Carbon isotopic discrimination and control of nighttime canopy δ18O‐CO2 in a pine forest in the southeastern United States

Abstract

Canopy and soil CO2 concentration and isotopic measurements were conducted in a slash pine forest during a progressive drought in the southeastern United States (1) to determine and compare variations in δ13C of foliage (δCf), soil (δCs), and ecosystem‐respired CO2 (δCr) and (2) to evaluate the usefulness of a two end‐member oxygen isotope ratio (δ18O of CO2) approach to partition nighttime ecosystem respiration into soil and plant components at different heights within the canopy. The δCf was enriched by 2.2 ± 0.3 (standard error) ‰ during the extreme drought in May relative to September when precipitation was above normal. The enrichment in δCf exceeded changes in δCr and δCs for the same time period (1.6 ± 0.5 and 1.0 ± 0.4‰, respectively). Lower variations in the 13C of soil‐respired CO2 relative to the variations of the autotrophic component can buffer changes in δCr, which integrates the 13C signature of canopy and soil respired CO2. Application of a two end‐member model to canopy δ18O‐CO2 indicated that soil CO2 contribution to nighttime CO2 buildup within the canopy decreased from 100% at the soil surface to 0% within the canopy in September.

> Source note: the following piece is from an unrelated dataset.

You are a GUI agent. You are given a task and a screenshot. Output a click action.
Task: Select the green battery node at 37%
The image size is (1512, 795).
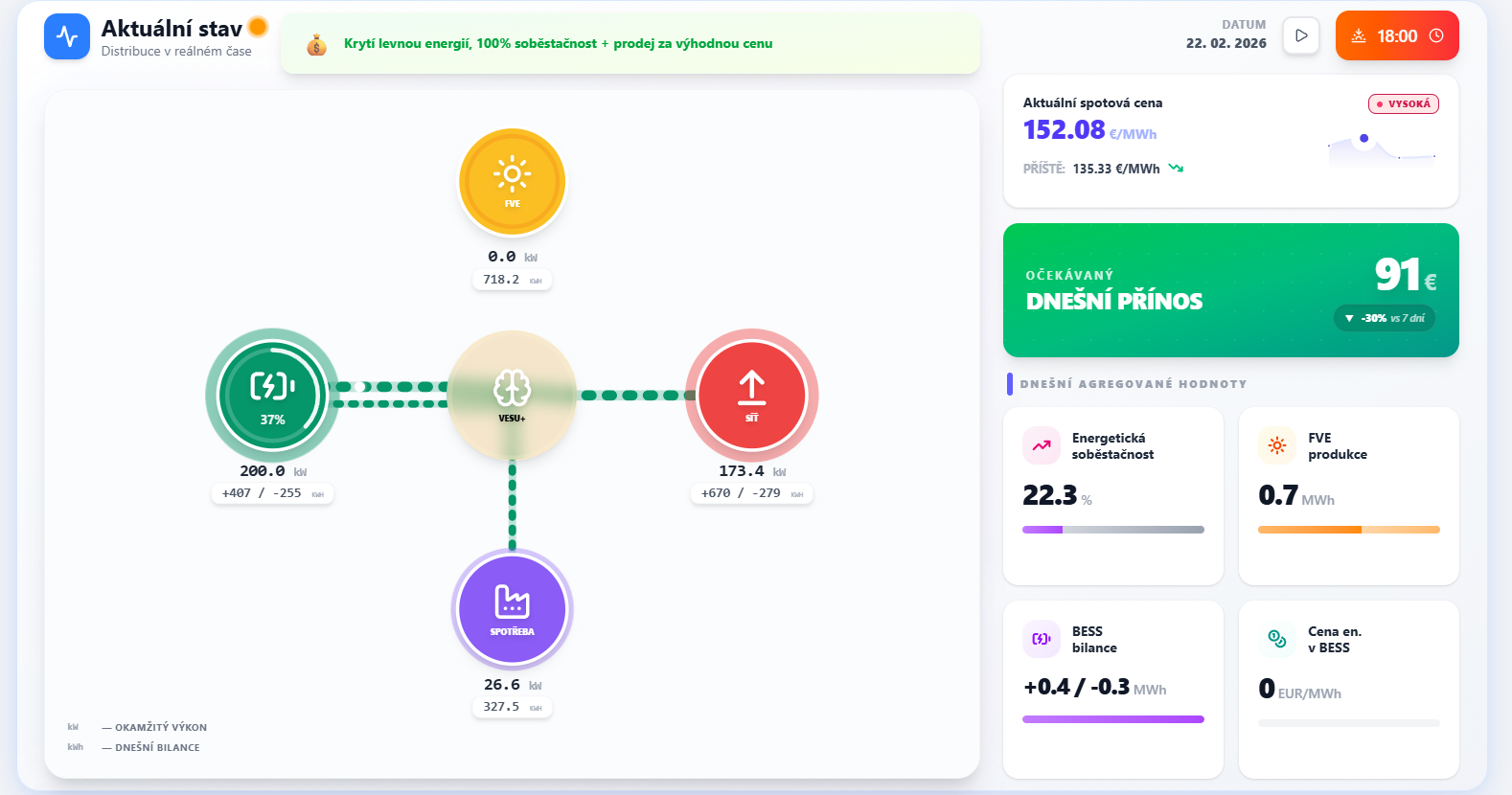(272, 395)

In May, during the extreme drought period, soil respiration rate was 2.7 times lower than the rate in September despite similar soil temperatures (23° in May versus 19°C in September). Soil and aboveground respiration equally contributed to the nocturnal CO2 buildup within the canopy in May. Our model was limited in that it produced an upper limit value for soil respiration and neglected respiration by woody tissue.